Last month, a National Bureau of Economic Research working paper made headlines across the internet when it claimed to demonstrate that so-called “Right to Carry” (RTC) laws increased violent and property crime rates above where they would have been without the passage of such laws. Now, most science reporting is done by people with zero technical background in the advanced statistical techniques used by the paper’s authors, so I was a bit skeptical it actually said what they were claiming it said. Fortunately, I DO have such a technical background, and for several years now I’ve been following with great interest the academic arguments about the effects of legal guns on crime rates. And after having read the paper in question (Right-to-Carry Laws and Violent Crime: A Comprehensive Assessment Using Panel Data and a State-Level Synthetic Controls Analysis. Donohue, Aneja, and Weber. 2017), I’ve come to the conclusion that I was both right and wrong. Wrong in that the paper’s authors drew the conclusion stated by the journalists—they do, in fact, claim their data shows RTC laws increase crime. But right in that the data doesn’t actually show that when you read it with a more critical eye. Therefore, I’m going to take this opportunity to teach a lesson in why you shouldn’t trust paper abstracts or jump to the “conclusions” section, but should instead examine the data and analysis yourself.

→ **DATA EXCERPT**
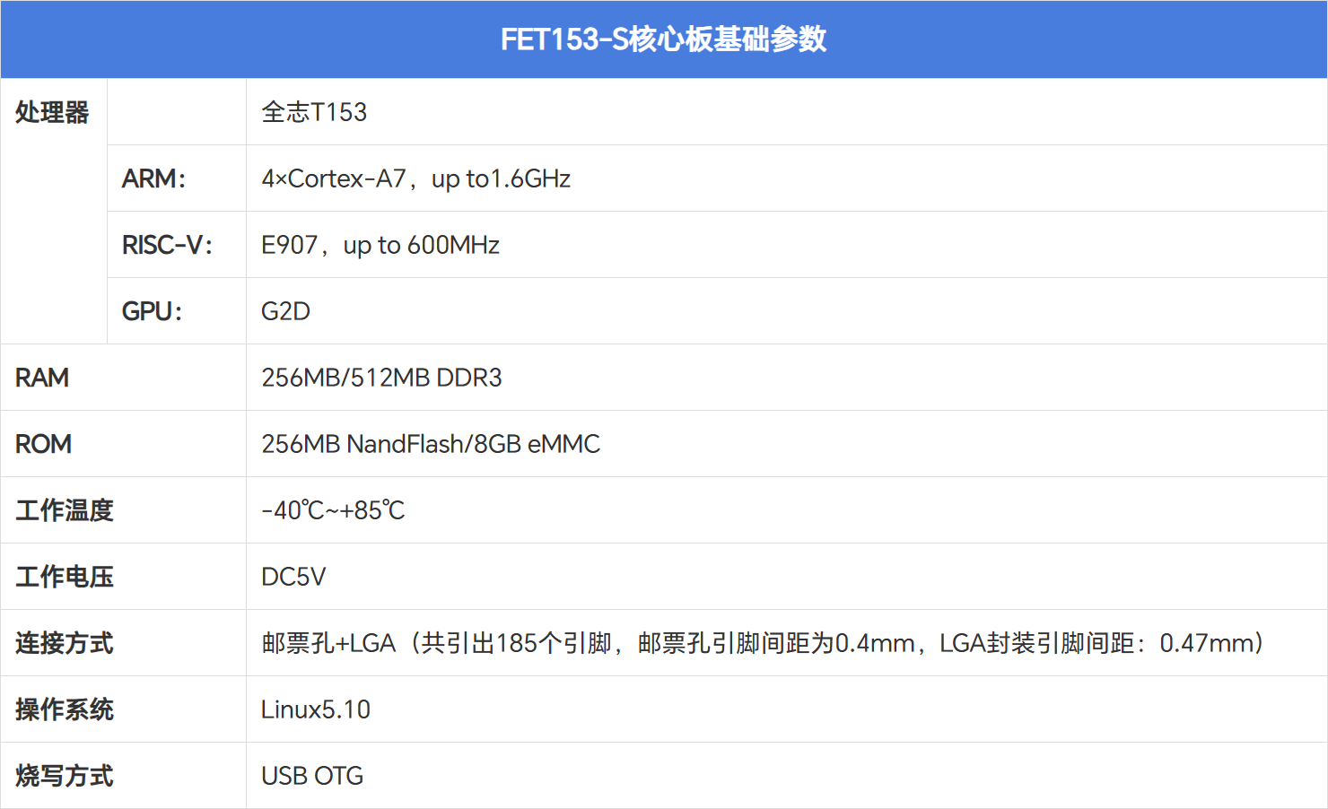Click the 处理器 row label
Screen dimensions: 1328x809
coord(52,112)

→ **TASK SET**
- a) Which surnames of the working paper's authors does the post on Right-to-Carry laws list?
- b) Write the next part of the post on Right-to-Carry laws, picking up after its final sentence.

→ **ANSWERS TO THE TASKS**
- a) Donohue, Aneja, Weber

- b)
Disclaimer: I am a firearms enthusiast and active in the firearms community at large. However, I am also a scientist, and absolutely made my very best efforts to set that bias aside in reading this paper, and give it the benefit of the doubt. Whether I succeeded or not is up to you to decide, but I believe my objections to the authors’ conclusions are based solely on methodological grounds and will stand up to the scrutiny of any objective observer. Unfortunately, I cannot say the same about Professor Donohue and his co-authors, as their own personal bias against guns is quite evident from their concluding paragraphs. Because of that bias, I firmly believe this paper is a perfect example of “Lies, Damn Lies, and Statistics.”
The paper itself is really divided into two sections: a standard multiple regression analysis and then a newer counterfactual method called “synthetic control analysis.” The authors claim both analyses show that RTC laws increase crime. I disagree, at least with the extent they believe this to be true. Let’s look at each in turn.
First, the regression analysis. The meat of this analysis is comparing four different models (and three variations of those models) for a total of seven specifications. Multiple regression analysis is a powerful tool to analyze observational data and attempt to control for several variables to see what impact each had on the target dependent variable. In this paper, Donohue et al. build their own model specification (DAW), as well as comparing it to three pre-existing models from other researchers (BC, LM, MM). They looked at the effects of states’ passage of RTC laws on three dependent variables: murder rates, violent crime rates, and property crime rates. The key point of their research is that it goes beyond previous papers in its data set: where previous research has stopped at the year 2000, this paper looks at how the results change when the models are fed an additional 14 years of data, looking from 1977-2014.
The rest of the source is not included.